* Challenge *
Locate each line in the listing below that contains the string "icon", matching case exactly, and copy those lines.

Listing of target coordinates:
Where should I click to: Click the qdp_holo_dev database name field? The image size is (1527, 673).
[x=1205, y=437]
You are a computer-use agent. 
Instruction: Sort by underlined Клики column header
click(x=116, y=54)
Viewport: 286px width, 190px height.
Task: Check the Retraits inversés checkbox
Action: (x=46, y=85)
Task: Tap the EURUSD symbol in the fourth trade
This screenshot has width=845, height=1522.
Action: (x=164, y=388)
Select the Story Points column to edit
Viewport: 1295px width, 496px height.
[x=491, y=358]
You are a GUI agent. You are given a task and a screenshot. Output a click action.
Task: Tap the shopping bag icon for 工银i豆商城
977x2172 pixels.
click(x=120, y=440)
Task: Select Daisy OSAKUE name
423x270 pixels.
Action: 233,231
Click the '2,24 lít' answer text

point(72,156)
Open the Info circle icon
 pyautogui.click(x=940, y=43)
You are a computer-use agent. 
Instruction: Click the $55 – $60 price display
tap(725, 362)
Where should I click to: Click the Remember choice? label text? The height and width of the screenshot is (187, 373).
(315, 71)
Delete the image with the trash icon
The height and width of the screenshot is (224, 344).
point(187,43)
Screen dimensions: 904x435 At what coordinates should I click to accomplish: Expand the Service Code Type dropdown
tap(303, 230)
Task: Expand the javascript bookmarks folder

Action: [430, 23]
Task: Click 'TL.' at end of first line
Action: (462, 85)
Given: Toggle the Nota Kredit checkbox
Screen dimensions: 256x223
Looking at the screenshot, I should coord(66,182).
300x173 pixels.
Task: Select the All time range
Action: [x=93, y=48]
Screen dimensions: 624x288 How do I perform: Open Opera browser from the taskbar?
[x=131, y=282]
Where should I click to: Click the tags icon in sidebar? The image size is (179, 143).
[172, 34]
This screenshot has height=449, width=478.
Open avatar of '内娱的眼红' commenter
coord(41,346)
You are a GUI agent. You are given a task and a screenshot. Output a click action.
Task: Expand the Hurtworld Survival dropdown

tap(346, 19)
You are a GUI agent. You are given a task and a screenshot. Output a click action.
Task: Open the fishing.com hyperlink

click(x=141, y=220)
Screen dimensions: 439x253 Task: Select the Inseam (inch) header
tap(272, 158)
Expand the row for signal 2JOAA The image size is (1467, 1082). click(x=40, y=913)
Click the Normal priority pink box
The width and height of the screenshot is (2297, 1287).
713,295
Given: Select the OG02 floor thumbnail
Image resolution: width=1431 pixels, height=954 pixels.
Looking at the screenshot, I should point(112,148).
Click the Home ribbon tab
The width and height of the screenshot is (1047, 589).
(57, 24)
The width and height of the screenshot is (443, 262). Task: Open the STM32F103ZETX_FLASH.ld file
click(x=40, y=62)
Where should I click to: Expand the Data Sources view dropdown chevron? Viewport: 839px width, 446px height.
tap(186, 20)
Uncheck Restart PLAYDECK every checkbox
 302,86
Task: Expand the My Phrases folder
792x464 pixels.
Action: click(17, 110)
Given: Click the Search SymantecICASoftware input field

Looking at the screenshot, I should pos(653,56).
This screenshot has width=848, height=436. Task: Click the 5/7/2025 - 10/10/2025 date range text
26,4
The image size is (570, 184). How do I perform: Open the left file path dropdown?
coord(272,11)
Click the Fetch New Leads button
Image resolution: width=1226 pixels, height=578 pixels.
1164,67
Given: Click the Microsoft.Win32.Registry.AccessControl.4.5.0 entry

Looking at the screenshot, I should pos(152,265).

* Response *
Task: Tap the shopping bag icon for 工银i豆商城
Open the Info circle icon
Delete the image with the trash icon
Where should I click to: Click the tags icon in sidebar? The image size is (179, 143).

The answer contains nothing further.